By which time I was smiling, then cracking up, and delighting in my dad’s utter joy; his young at heart-ness was as contagious as the damn Corona virus. I told him how I’d been a bit low especially marking the second month of our lockdown and contemplating our release date. Wanting to know when it will all be over, knowing no one could tell me. But then his phone call came and his literal joie de vivre was irresistible, I mean it was like something out of the original Disney film speaking as much to me as Rhidian Brook’s poem.

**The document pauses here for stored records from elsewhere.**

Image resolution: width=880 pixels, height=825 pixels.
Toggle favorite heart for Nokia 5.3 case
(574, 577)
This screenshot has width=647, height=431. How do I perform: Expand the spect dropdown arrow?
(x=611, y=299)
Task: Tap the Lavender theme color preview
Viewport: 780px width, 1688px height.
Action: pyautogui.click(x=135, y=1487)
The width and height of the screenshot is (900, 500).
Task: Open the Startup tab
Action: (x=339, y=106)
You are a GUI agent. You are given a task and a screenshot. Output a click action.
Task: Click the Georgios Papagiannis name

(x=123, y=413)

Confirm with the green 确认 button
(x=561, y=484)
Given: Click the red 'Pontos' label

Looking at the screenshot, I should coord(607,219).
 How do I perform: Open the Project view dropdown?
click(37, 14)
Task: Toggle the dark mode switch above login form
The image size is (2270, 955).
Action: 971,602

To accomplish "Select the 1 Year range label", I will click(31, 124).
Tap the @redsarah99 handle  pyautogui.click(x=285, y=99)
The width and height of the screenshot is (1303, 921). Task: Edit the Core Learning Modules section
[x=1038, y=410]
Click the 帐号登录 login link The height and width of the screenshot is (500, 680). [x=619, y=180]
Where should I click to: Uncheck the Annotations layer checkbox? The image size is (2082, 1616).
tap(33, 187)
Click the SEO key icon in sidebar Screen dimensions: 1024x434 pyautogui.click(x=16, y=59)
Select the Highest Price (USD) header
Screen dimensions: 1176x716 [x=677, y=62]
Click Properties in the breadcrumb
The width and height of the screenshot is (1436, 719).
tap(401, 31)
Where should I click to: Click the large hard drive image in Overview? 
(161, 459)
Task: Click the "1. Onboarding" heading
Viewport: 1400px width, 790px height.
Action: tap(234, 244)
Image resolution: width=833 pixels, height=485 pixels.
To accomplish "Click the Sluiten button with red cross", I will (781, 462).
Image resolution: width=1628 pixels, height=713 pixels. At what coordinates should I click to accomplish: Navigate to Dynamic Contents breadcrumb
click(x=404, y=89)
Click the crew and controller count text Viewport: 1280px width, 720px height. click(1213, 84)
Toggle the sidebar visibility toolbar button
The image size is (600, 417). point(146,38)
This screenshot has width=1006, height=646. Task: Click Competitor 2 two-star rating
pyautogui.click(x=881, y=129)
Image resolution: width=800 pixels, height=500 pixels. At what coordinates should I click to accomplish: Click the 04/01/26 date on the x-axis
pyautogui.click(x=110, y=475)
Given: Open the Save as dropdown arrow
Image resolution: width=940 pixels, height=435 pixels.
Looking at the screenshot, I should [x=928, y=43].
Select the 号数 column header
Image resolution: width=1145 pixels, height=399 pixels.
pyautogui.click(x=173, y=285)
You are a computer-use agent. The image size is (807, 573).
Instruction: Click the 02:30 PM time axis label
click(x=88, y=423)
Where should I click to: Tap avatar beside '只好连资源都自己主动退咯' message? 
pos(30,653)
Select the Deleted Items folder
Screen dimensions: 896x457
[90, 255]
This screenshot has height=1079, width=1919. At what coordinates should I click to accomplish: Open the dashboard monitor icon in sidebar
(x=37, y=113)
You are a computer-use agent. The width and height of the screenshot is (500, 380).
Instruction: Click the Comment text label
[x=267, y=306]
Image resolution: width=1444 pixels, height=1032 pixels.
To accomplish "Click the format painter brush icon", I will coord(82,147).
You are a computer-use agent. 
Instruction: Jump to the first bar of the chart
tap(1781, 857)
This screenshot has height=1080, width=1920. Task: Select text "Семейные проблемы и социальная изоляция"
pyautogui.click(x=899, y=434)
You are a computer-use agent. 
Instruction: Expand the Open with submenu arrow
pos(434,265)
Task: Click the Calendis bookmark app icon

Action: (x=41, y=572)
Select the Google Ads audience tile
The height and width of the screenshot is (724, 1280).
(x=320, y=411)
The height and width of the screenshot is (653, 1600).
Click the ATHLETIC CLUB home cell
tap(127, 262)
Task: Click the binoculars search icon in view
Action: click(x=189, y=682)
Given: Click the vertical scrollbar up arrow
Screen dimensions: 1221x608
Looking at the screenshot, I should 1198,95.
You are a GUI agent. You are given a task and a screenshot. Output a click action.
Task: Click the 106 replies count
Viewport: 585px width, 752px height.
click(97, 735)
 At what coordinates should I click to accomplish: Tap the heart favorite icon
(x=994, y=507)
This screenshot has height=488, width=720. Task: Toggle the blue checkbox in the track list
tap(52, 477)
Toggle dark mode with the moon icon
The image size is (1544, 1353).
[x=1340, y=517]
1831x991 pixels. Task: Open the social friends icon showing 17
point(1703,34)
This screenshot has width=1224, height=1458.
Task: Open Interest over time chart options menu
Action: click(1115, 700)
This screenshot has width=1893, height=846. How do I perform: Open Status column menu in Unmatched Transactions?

It all made me feel so grateful to receive that phone call and for the fact I come from such stock. So grateful to have a father who at eighty-five years old gets jazzed up enough about seeing a bluebird he seemed to conjure from his own rendition of ‘Zip-a-Dee-Doo-Dah‘ he needed to call me as soon as he got home. He’s not worrying about the release date. He’s not saying it’s not hard. But he is remaining ever hopeful and engaged in his life. I hung up with my dad and finally thought of the exact shade of green the spring growth reminds me of. A colour I will remember in due course neither too rose-coloured or jaded but surely this spring 2020 green, on balance, at least at our house, can be called none other than ‘sublime’.